In these examples, TiO.sub.2 crystal or glass made by the use of the ion-exchange process is used as the thermal effect medium. Generally, the degree of temperature dependence of the refractive index of a solid is small and to obtain a desired deflection characteristic, a high voltage is required as the voltage applied between electrodes or the voltage applied to a heater resistance. Also, to obtain an efficient deflection characteristic in each of the above-described examples, it is necessary to limit the propagation position of the incident light flux relative to the position of the electrode or the heater.
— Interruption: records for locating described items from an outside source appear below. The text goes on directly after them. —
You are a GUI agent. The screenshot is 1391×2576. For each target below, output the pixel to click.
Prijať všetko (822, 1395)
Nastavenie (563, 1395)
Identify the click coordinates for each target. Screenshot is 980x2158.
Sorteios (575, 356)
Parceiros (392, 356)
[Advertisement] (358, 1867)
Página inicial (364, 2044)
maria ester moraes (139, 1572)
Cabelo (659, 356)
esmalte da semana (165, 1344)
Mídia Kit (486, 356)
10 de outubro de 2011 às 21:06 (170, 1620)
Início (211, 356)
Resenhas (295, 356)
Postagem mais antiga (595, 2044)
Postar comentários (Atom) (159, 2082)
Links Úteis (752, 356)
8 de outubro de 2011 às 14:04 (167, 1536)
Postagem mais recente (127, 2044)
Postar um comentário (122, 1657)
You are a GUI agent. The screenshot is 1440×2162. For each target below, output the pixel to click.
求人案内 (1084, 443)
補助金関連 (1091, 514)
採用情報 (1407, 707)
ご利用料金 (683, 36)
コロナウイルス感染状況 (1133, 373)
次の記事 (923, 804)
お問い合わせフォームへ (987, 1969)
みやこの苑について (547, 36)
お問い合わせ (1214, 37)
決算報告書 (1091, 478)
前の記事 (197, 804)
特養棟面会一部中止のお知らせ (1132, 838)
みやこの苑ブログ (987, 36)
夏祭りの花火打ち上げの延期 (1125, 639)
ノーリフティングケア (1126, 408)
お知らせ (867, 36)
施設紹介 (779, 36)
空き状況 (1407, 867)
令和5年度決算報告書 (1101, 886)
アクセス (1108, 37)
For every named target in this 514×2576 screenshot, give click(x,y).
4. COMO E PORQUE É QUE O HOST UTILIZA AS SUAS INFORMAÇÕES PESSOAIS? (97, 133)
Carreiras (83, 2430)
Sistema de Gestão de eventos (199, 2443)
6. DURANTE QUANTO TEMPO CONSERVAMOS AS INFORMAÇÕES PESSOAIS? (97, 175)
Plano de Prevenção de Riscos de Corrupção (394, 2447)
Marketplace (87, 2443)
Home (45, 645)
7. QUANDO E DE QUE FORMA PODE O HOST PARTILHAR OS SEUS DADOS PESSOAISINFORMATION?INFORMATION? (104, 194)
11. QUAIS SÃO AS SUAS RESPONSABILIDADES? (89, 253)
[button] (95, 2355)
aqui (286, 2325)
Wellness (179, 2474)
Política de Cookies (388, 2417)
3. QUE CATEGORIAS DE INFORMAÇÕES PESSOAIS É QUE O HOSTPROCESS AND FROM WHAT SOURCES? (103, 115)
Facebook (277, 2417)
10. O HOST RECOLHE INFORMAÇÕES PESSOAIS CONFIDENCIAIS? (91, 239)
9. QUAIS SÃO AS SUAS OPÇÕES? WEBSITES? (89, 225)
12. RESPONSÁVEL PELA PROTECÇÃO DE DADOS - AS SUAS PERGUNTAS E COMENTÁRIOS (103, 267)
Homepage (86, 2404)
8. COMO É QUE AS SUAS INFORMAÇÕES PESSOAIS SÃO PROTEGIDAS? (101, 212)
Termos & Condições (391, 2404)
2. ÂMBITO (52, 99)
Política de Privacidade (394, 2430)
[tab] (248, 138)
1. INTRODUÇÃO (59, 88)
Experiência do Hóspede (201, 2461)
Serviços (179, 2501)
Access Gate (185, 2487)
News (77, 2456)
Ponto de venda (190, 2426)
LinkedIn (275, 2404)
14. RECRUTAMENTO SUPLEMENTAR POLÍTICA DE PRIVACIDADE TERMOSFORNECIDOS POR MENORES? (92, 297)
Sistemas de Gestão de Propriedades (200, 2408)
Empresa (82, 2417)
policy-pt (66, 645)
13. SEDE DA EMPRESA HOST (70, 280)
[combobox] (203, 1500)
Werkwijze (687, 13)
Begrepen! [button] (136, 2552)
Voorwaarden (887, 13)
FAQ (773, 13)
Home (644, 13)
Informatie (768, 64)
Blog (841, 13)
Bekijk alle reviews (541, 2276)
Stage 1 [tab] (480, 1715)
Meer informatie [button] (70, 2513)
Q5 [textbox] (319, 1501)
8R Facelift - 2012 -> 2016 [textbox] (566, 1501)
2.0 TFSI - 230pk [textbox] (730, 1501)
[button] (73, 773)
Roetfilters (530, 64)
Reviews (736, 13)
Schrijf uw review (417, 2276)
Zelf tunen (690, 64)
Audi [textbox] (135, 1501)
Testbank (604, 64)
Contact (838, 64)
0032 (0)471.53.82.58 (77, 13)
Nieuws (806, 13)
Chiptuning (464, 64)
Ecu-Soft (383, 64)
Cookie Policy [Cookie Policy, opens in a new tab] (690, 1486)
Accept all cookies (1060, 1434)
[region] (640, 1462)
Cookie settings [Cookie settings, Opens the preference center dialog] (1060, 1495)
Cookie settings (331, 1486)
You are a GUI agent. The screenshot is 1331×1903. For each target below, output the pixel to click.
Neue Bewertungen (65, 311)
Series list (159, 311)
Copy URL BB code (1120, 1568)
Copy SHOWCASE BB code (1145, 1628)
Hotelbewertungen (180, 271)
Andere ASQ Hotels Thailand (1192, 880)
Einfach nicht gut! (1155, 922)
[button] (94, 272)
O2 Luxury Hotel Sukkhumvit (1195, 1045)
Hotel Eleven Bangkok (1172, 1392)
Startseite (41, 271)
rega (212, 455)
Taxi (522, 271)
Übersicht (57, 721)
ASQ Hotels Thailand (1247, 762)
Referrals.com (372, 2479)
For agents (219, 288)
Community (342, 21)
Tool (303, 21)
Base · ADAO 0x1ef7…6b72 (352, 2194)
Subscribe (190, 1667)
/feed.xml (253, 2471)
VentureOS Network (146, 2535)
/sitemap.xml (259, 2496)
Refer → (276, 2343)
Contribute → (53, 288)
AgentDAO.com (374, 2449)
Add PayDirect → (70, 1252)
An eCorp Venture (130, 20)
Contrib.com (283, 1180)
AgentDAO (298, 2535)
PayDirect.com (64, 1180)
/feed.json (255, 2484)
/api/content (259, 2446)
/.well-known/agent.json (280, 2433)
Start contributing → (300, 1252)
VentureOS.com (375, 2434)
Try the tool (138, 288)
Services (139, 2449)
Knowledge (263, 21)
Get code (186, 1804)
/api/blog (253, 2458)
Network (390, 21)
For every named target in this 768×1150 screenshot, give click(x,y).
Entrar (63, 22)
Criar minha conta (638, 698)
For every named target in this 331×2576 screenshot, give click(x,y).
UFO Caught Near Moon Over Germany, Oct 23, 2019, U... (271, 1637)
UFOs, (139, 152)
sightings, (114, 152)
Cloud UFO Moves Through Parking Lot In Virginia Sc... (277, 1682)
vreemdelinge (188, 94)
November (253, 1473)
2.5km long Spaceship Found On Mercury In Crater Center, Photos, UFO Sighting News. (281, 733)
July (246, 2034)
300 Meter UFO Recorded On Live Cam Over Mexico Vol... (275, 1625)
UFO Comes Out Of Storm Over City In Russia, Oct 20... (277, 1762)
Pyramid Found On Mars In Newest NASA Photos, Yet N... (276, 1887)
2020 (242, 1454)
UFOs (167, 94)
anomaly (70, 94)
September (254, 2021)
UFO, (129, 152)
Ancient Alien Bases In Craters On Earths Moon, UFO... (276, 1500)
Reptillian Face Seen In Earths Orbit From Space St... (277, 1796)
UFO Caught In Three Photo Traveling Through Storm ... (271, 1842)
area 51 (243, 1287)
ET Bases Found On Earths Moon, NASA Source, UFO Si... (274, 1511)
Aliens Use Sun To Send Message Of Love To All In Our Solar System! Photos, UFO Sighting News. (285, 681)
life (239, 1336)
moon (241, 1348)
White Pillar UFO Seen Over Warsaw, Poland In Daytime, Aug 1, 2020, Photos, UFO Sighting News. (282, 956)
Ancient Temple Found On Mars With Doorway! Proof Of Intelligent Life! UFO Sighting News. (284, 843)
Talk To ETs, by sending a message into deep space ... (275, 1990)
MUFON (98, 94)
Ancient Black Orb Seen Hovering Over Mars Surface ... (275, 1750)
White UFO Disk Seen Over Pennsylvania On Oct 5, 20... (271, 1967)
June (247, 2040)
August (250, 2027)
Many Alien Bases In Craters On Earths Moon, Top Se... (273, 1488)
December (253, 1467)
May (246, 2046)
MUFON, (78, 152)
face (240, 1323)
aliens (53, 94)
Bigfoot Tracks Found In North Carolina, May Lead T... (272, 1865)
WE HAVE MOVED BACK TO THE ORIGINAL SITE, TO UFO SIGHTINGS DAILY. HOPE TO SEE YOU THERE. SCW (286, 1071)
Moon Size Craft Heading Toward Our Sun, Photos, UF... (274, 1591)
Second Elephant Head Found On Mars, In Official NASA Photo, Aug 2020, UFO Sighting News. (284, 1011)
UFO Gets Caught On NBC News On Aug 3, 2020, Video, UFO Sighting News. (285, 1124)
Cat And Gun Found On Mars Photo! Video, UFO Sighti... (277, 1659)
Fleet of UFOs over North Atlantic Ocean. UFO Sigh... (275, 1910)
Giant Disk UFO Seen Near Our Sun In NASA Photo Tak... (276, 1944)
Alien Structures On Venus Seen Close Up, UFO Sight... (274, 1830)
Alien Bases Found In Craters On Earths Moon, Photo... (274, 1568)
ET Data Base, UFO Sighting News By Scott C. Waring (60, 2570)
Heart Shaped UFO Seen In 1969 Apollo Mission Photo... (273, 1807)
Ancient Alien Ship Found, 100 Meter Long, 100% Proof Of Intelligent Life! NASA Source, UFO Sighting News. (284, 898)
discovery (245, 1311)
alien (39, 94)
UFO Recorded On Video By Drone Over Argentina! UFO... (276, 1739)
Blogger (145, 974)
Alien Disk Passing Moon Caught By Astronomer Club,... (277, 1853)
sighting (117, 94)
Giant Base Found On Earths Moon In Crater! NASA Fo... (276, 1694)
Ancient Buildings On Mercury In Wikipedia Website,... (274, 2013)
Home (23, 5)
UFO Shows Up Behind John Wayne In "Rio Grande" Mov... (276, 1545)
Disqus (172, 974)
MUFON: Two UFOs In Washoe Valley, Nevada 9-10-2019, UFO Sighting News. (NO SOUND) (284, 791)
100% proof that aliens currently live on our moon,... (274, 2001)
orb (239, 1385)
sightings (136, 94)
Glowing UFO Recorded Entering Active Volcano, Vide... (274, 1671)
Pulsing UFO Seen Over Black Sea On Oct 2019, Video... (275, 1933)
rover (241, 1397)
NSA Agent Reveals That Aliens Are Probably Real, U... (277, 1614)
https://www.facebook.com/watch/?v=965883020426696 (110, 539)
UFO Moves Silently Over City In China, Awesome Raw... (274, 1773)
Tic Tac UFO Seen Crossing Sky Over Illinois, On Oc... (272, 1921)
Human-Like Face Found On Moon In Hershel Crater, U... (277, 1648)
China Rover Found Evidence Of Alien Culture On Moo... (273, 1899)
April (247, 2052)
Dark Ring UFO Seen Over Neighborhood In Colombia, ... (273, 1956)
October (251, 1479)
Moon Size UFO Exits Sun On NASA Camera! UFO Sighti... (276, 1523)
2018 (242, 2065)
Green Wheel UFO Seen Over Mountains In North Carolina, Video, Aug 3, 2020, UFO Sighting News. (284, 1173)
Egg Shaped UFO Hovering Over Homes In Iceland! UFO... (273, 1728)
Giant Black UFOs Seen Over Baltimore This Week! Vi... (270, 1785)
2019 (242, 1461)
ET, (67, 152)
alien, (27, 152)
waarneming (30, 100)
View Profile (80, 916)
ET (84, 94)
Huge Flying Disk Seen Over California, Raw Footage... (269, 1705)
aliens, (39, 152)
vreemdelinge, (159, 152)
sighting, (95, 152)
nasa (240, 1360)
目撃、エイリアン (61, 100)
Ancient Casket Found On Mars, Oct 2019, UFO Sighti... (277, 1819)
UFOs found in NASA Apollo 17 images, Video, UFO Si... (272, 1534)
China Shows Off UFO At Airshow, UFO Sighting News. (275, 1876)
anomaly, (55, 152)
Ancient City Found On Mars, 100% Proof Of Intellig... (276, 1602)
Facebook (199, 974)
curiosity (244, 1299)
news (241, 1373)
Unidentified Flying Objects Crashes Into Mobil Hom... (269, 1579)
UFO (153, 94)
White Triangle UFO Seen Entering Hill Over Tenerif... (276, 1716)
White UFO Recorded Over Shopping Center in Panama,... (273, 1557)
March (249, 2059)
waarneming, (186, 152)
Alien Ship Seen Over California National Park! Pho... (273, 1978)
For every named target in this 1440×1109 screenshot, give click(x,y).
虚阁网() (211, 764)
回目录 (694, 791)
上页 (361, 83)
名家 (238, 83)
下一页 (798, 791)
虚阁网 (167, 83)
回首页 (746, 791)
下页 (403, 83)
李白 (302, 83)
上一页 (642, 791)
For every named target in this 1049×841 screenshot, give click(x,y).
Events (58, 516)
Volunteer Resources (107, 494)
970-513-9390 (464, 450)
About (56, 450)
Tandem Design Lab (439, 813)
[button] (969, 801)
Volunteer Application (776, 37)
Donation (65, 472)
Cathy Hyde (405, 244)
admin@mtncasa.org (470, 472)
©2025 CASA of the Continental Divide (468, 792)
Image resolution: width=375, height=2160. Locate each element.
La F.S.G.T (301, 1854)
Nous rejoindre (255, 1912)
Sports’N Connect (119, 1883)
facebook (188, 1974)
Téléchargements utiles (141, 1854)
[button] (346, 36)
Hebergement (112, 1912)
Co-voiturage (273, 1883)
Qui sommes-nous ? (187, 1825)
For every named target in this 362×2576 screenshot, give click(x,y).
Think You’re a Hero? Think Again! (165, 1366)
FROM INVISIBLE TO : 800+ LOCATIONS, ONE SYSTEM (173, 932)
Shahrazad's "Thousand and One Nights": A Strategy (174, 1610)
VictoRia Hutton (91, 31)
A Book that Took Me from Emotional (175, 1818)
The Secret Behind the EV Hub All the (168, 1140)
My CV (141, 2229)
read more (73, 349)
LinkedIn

That is, since the degree of temperature dependence of the refractive index is small as previously mentioned, it is necessary to cause the light flux to propagate through a portion as near to the position of the electrode or the heater as possible and as parallel to the surface of the electrode or the heater as possible in order to provide a suitable phase variation to the light flux.
As a further example of the prior art, an example in which use is made of an optical element comprising a dielectric metal oxide film on a light-transmitting type substrate and a pair of electrodes on the metal oxide film and the variation in refractive index by a variation in temperature of the dielectric metal oxide film is utilized to deflect transmitted light is described in Japanese Laid-open Pat. Application No. 23019/1983. However, again in this example, use is made of a solid material whose degree of temperature dependence of the refractive index is small and therefore, to obtain a desired deflection characteristic, a high voltage is required as the voltage applied between electrodes.
Japanese Laid-open Patent Application No. 97026/1983 may be mentioned as still a further example of the prior art. In the embodiment shown in this patent application, the interface between a non-heated area and a heated area is inclined relative to the optical path and a light ray is refracted and deflected in said interface by a variation in refractive index in the heated area. However, again in this embodiment, dielectric crystal is used as the medium of the heated area and, therefore, the amount of variation in refractive index resulting from the temperature change of the heated area is small, and this leads to the disadvantage that the angle of deflection is limited. Further, in the embodiment shown in said patent application, due to its construction in which a heat-generating resistance member is formed on the surface of the dielectric substrate which is parallel to the incident light, the area of the dielectric substrate in which a variation in refractive index occurs is limited to the vicinity of the heat-generating resistance member and as a result, the incidence position of the incident light ray is limited.
Also, as a prior art example of the total reflection element using liquid crystal, there is a report entitled "Integrated Hologram Memory Device Using Liquid-Crystal Optical Switch Matrix", M. Sawada et al., a paper presented at the Technical Group on Optics and Quantum Electronics, IECE Japan, Jan. 1982, available as OQE81-116. In this report, with attention being paid to the extraordinary refracting property of liquid crystal, an electric field is applied to liquid crystal to thereby vary the orientation of the liquid crystal and vary the refractive index thereof. However, this prior art example suffers from the disadvantages that the driving voltage is limited to an AC voltage, a very high voltage is required where a planar-type electrode is used, and where sandwich type electrodes are employed, two electrodes are opposed to each other on the opposite sides of the liquid crystal, which leads to a limitation in construction of the device.